/---
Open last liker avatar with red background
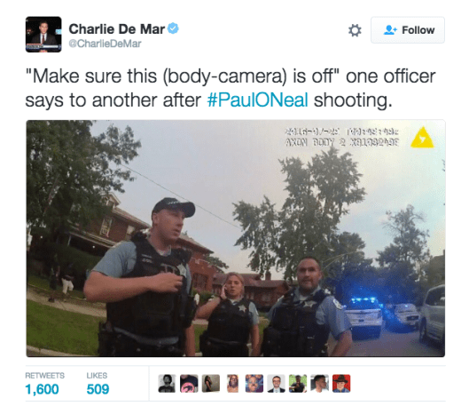 pos(341,384)
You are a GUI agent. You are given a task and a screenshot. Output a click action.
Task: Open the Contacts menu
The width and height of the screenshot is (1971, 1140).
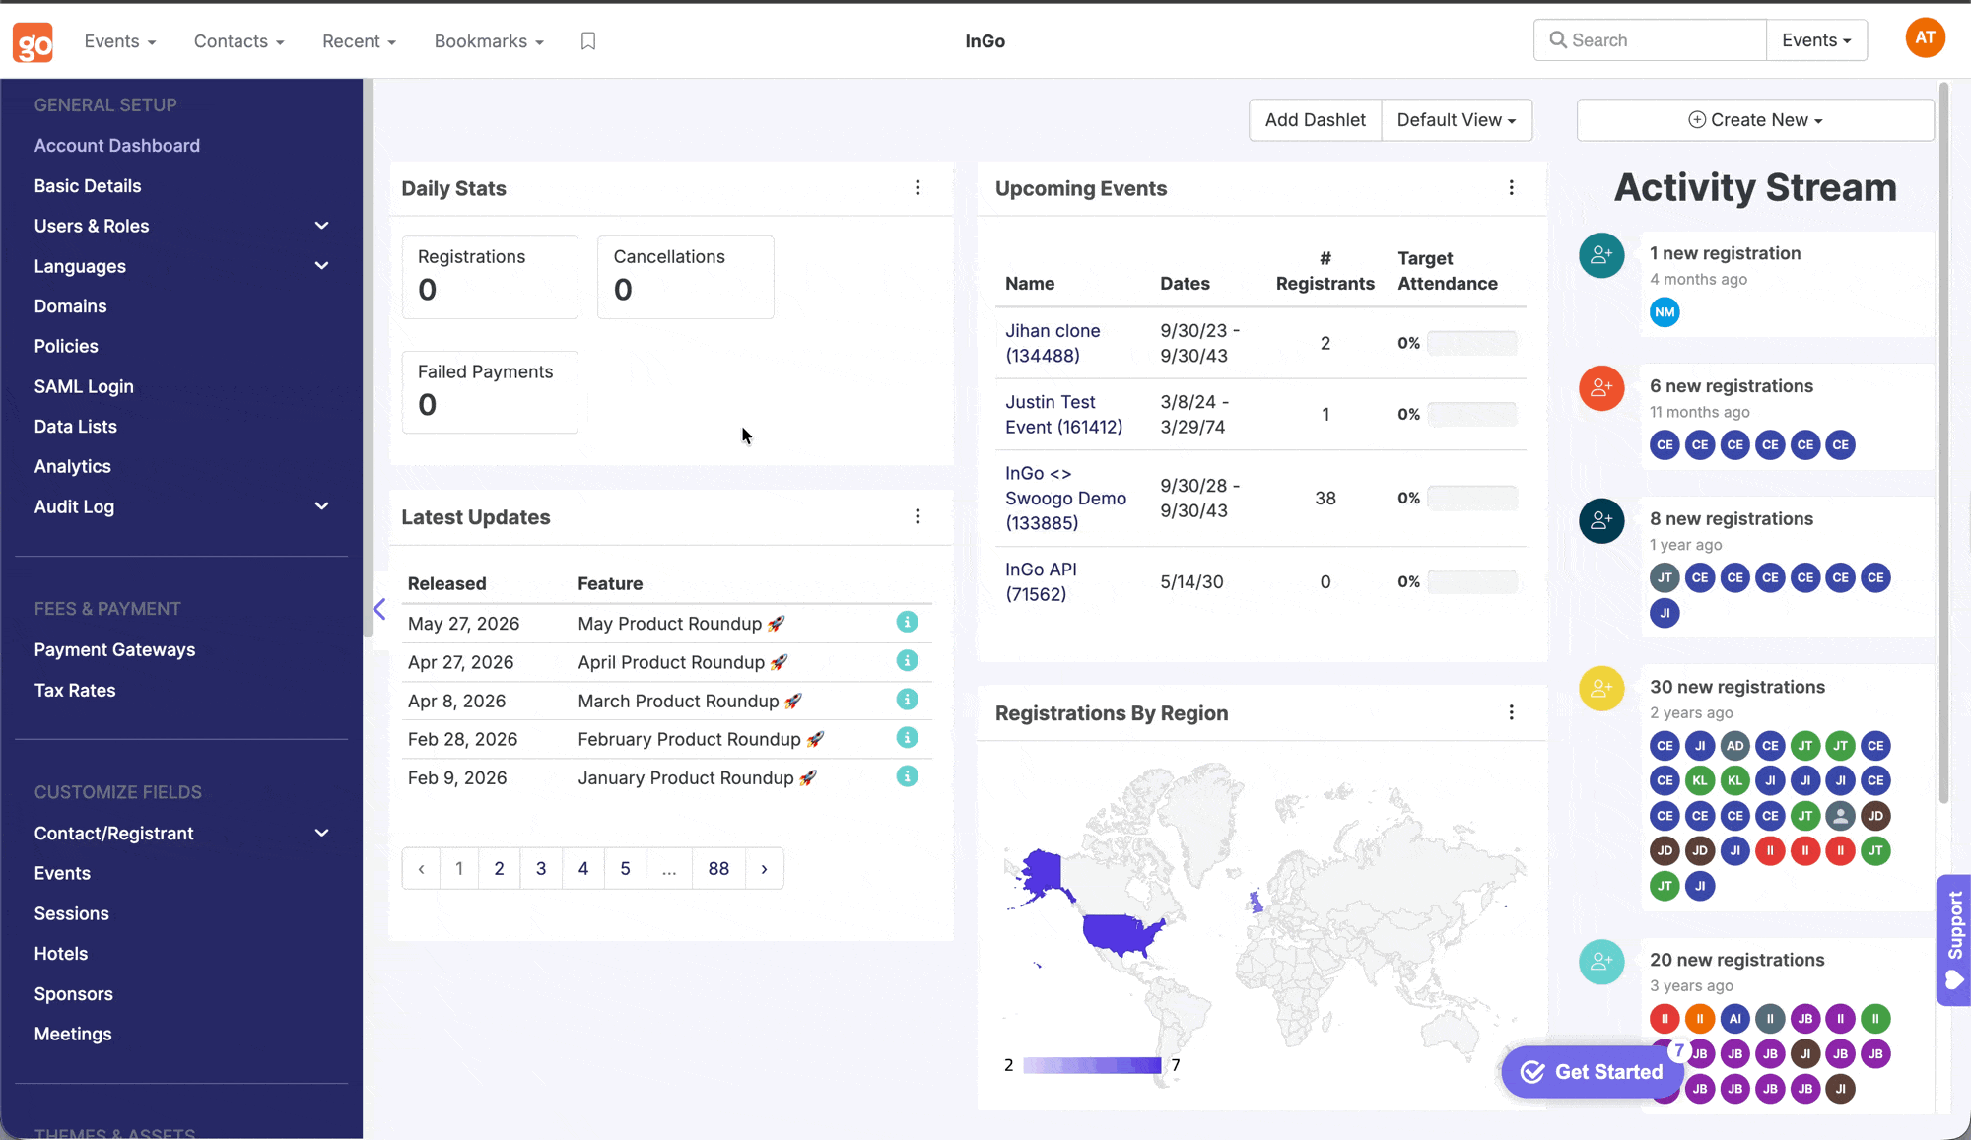(238, 41)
\---
Output the whole listing again, exactly, without its pictures.

— FINISHED EXERCISE —
Open last liker avatar with red background
 pos(341,384)
You are a GUI agent. You are given a task and a screenshot. Output a click action.
Task: Open the Contacts menu
The width and height of the screenshot is (1971, 1140).
(238, 41)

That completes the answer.